Former Soviet leader Mikhail Gorbachev has lamented the US withdrawal from the Intermediate-Range Nuclear Forces Treaty, which he once signed with US counterpart Ronald Reagan, saying it would undermine international security.
The first and only president of the Soviet Union, Mikhail Gorbachev, said that by pulling out of the 1987 treaty, the US is dealing a potentially crushing blow not only to European security, but to the entire international security system.
“The termination of the treaty will hardly be beneficial for the international community, this move undermines security not only in Europe, but in the whole world,” Gorbachev, 88, told Interfax on Friday.
He said he had hoped that Washington would reverse its course and revise the decision it made in February. It did not, and instead finalized the withdrawal on Friday, six months after it put its implementation on hold, while accusing Russia of having developed a missile in violation of its terms.
Moscow has flatly denied the allegations, and instead blamed Washington for not sticking to the agreement. Russia sees the deployment of American anti-missile defense systems to Europe, which can be easily repurposed to fire intermediate-range nuclear missiles, as a violation of the treaty.

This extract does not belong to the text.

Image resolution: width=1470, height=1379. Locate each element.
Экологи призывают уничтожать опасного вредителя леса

“There still were some hopes pinned on our partners, that, unfortunately, did not materialize. I think, now we all can see that a blow has been dealt to strategic security,” Gorbachev said.
This US move will cause uncertainty and chaotic development of international politics.

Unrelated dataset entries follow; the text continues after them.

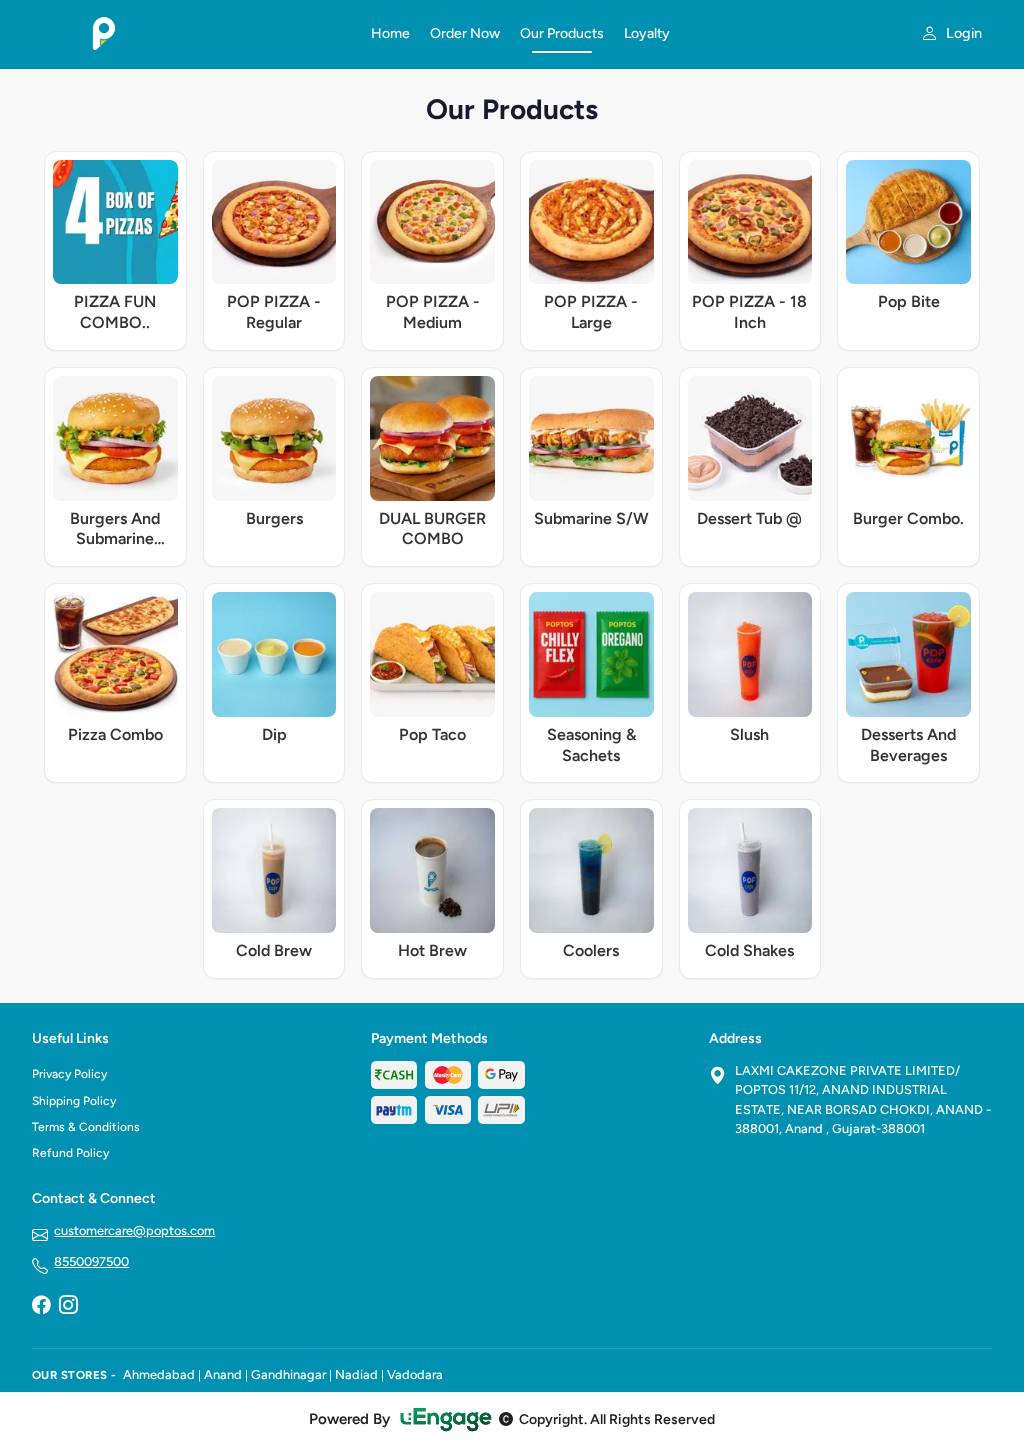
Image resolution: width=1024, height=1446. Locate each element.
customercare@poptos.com (134, 1230)
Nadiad (356, 1374)
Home (390, 33)
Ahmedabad (159, 1374)
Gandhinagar (288, 1374)
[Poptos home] (189, 34)
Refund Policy (70, 1153)
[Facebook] (41, 1306)
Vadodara (415, 1374)
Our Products (562, 33)
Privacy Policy (69, 1074)
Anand (223, 1374)
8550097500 (91, 1261)
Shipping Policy (74, 1101)
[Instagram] (68, 1306)
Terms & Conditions (86, 1127)
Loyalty (647, 33)
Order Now (465, 33)
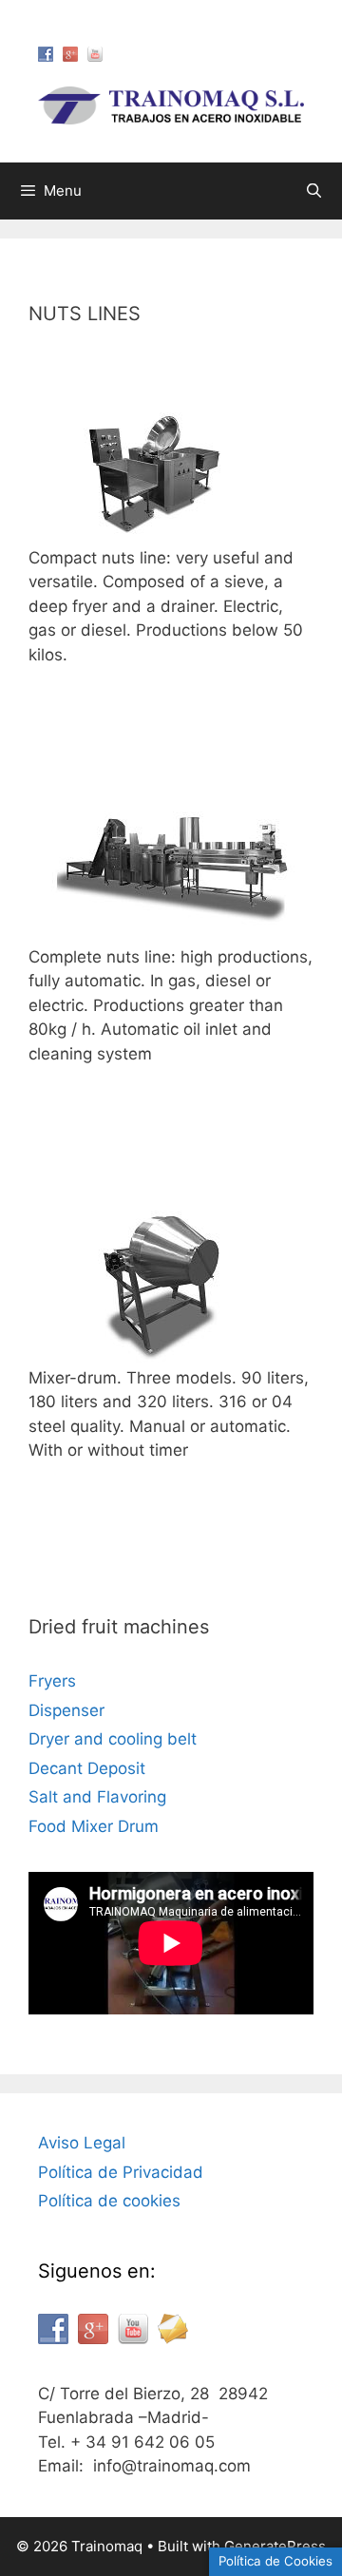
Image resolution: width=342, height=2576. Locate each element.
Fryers (52, 1680)
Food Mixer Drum (93, 1826)
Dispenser (66, 1710)
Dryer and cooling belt (112, 1738)
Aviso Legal (81, 2142)
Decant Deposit (86, 1768)
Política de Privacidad (120, 2172)
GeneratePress (275, 2546)
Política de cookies (109, 2200)
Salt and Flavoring (97, 1796)
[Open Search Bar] (314, 190)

Gorbachev has firsthand knowledge of the particulars of the treaty, having signed it in 1987 together with then-US-president Ronald Reagan. The agreement banned the development, production, or deployment of land-based and cruise missiles with ranges between 500km and 5,500km.
US president Ronald Reagan and Soviet leader Mikhail Gorbachev sign the Intermediate-Range Nuclear Forces (INF) Treaty in the White House in Washington D.C., December 8, 1987 © Xinhua / ZUMA Press/ Global Look Press
With the INF Treaty no longer there to underpin the post-Cold-War European security architecture, another important pillar of the nuclear non-proliferation system is hanging in the balance, with Washington now expected to end the New START treaty. The agreement signed in 2011 was aimed at curtailing the US’ and Russia’s vast nuclear arsenals by a third by capping the numbers of various weapons.
On Tuesday, US National Security Advisor John Bolton said that the treaty, which he called “flawed,” is unlikely to be extended after it expires in 2021, while Trump said that he wants to “make a deal” with Russia that would include “some kinds of arms control,” but failed to elaborate.
Gorbachev called on all parties to “focus on the preservation of the last pillar of the global strategic security,” the fate of which has been made “uncertain” by Washington’s statements.